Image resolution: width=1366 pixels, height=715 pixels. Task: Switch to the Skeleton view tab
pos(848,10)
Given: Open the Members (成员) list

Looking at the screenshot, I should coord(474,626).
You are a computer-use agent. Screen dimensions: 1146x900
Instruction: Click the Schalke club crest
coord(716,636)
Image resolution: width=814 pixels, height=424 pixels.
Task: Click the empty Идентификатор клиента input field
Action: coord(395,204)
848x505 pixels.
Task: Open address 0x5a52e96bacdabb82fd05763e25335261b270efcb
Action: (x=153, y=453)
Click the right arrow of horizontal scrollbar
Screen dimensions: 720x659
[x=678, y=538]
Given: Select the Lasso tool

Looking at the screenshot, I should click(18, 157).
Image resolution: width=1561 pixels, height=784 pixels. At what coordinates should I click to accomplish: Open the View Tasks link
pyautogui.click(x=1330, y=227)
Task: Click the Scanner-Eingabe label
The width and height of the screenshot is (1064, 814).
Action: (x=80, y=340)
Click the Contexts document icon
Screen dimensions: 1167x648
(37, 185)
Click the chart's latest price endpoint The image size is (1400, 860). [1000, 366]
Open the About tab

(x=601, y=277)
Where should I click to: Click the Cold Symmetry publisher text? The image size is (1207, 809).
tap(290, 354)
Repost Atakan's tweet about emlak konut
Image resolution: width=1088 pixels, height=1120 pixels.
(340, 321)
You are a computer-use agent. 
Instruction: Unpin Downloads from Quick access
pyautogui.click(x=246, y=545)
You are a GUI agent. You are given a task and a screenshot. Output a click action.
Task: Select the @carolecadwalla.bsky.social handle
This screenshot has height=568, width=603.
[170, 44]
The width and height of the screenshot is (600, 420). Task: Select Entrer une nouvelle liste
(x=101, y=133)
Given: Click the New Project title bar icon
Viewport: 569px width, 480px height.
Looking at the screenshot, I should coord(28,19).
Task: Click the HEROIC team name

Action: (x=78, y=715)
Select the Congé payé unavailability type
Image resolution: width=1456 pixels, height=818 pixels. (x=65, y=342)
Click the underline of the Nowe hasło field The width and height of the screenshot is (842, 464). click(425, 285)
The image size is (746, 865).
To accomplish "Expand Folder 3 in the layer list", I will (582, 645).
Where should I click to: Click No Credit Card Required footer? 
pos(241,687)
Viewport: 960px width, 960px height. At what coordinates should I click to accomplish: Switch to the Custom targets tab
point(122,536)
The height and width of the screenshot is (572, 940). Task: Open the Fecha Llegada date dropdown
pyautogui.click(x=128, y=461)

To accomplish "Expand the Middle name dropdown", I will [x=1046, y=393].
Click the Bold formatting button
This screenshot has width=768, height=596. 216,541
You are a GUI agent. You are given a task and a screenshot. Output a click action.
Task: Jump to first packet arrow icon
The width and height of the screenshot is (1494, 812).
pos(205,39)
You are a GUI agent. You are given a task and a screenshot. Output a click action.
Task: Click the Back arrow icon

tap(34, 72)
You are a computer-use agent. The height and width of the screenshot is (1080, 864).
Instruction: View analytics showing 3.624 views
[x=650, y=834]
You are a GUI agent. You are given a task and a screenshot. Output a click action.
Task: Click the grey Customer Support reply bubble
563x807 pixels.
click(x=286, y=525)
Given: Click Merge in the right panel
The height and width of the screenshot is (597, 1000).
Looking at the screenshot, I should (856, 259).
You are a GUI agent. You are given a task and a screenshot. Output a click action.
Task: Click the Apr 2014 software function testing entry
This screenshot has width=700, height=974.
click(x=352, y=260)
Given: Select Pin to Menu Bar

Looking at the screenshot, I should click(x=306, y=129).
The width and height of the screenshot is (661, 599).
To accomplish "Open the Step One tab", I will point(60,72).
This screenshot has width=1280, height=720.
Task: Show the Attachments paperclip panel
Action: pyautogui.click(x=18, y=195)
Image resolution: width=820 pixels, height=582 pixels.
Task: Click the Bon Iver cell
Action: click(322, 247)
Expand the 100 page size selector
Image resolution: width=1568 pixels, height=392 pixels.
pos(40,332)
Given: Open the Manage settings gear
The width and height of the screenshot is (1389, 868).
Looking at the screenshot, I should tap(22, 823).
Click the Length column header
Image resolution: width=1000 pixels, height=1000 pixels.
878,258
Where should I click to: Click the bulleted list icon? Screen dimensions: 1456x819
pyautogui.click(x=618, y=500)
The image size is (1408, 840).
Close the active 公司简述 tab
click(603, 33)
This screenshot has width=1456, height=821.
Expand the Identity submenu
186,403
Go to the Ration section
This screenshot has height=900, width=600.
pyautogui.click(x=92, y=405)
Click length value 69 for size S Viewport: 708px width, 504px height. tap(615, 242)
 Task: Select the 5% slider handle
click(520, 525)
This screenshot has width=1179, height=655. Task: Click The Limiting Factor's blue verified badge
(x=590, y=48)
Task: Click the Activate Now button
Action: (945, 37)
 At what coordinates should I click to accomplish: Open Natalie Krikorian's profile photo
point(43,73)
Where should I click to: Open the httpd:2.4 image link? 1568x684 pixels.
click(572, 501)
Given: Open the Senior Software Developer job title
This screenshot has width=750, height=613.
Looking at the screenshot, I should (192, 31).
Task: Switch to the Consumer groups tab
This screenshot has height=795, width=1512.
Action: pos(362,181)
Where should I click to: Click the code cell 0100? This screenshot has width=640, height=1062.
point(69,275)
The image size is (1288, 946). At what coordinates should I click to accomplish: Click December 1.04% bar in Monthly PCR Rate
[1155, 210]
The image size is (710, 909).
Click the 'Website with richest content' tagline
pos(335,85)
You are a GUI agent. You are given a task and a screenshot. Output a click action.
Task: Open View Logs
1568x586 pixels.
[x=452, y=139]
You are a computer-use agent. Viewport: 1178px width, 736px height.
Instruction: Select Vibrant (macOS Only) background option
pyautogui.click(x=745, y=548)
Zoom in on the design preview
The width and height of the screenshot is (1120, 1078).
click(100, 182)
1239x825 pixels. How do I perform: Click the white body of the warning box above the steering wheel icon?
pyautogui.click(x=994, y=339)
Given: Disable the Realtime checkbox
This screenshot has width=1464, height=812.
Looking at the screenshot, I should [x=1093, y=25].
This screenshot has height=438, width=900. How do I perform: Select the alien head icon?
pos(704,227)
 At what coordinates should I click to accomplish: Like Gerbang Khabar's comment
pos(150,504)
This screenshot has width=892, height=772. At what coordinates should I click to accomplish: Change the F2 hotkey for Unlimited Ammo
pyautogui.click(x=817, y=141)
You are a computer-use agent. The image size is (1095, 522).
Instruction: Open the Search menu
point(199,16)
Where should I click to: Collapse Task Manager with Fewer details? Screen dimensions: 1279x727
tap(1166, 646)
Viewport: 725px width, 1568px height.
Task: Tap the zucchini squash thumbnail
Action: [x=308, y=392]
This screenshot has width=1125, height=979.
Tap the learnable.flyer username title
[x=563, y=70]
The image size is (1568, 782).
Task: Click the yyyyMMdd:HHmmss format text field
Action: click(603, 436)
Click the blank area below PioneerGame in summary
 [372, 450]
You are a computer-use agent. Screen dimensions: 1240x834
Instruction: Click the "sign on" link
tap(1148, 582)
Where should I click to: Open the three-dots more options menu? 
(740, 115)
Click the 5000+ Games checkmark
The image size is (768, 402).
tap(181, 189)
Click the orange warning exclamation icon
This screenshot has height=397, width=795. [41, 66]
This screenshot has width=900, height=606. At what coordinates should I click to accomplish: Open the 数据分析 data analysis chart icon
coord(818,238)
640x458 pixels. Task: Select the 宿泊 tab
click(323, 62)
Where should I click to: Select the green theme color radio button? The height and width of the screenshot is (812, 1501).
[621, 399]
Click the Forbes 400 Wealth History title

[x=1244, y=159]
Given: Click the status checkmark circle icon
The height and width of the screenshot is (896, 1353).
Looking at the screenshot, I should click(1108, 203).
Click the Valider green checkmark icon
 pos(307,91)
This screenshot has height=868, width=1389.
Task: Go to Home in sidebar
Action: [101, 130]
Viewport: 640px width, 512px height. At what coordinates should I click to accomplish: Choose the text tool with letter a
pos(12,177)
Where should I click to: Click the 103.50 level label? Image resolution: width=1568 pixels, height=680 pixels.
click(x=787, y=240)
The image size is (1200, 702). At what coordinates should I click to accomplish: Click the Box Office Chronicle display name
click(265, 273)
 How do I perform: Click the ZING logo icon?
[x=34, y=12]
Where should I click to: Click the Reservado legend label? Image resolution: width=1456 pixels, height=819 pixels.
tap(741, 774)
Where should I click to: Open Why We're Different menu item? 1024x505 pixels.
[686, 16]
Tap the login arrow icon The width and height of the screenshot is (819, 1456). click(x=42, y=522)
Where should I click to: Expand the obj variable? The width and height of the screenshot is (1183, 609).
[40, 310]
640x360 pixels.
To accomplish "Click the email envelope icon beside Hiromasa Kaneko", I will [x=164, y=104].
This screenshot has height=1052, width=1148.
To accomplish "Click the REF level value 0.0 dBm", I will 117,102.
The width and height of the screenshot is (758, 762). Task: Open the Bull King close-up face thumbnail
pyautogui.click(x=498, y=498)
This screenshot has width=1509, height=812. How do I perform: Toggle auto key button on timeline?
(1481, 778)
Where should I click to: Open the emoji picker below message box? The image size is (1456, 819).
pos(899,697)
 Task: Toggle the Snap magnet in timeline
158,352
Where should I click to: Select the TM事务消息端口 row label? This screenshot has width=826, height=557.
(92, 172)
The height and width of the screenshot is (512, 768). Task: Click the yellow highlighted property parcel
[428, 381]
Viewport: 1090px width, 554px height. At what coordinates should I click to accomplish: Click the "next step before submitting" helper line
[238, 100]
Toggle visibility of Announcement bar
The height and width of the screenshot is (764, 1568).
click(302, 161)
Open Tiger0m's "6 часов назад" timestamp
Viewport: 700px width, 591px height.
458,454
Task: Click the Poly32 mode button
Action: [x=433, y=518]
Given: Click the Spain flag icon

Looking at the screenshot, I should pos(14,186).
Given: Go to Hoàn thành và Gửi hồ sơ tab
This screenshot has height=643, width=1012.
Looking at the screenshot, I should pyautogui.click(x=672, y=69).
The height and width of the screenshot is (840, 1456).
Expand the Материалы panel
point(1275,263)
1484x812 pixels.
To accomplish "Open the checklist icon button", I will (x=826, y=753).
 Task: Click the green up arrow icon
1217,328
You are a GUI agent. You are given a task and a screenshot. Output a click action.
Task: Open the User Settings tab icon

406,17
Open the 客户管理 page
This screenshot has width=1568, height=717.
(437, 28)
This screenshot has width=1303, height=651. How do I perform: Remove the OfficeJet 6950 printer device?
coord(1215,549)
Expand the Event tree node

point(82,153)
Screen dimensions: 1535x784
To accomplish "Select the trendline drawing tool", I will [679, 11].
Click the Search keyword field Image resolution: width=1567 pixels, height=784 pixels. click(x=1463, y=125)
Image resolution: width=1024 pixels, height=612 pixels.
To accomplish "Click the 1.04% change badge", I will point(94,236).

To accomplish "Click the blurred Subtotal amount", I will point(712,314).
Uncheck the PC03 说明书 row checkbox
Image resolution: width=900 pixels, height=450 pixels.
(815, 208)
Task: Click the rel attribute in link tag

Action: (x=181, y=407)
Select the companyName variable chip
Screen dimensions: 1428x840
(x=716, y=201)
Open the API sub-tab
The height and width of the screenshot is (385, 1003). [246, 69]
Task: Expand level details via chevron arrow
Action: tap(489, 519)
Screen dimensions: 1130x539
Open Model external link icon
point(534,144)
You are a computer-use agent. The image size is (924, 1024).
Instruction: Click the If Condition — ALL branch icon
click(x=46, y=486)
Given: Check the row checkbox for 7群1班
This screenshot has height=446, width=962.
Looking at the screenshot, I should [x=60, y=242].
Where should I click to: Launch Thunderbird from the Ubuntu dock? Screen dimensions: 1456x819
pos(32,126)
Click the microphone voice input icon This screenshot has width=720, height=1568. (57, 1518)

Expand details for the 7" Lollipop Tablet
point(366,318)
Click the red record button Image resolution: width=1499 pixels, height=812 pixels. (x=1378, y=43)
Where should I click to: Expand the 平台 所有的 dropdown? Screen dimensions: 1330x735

============

What is expected: Write out the part of the records that opens with the line containing "Image resolution: width=1561" and closes with the line containing "Click the underline", swapping "Viewport" for "Display" and leaving everything else unchanged. Give only that part.

Task solution:
Image resolution: width=1561 pixels, height=784 pixels. At what coordinates should I click to accomplish: Open the View Tasks link
pyautogui.click(x=1330, y=227)
Task: Click the Scanner-Eingabe label
The width and height of the screenshot is (1064, 814).
Action: (x=80, y=340)
Click the Contexts document icon
Screen dimensions: 1167x648
(37, 185)
Click the chart's latest price endpoint The image size is (1400, 860). [1000, 366]
Open the About tab

(x=601, y=277)
Where should I click to: Click the Cold Symmetry publisher text? The image size is (1207, 809).
tap(290, 354)
Repost Atakan's tweet about emlak konut
Image resolution: width=1088 pixels, height=1120 pixels.
(340, 321)
You are a computer-use agent. 
Instruction: Unpin Downloads from Quick access
pyautogui.click(x=246, y=545)
You are a GUI agent. You are given a task and a screenshot. Output a click action.
Task: Select the @carolecadwalla.bsky.social handle
This screenshot has height=568, width=603.
[170, 44]
The width and height of the screenshot is (600, 420). Task: Select Entrer une nouvelle liste
(x=101, y=133)
Given: Click the New Project title bar icon
Display: 569px width, 480px height.
Looking at the screenshot, I should coord(28,19).
Task: Click the HEROIC team name

Action: (x=78, y=715)
Select the Congé payé unavailability type
Image resolution: width=1456 pixels, height=818 pixels. (x=65, y=342)
Click the underline of the Nowe hasło field The width and height of the screenshot is (842, 464). click(425, 285)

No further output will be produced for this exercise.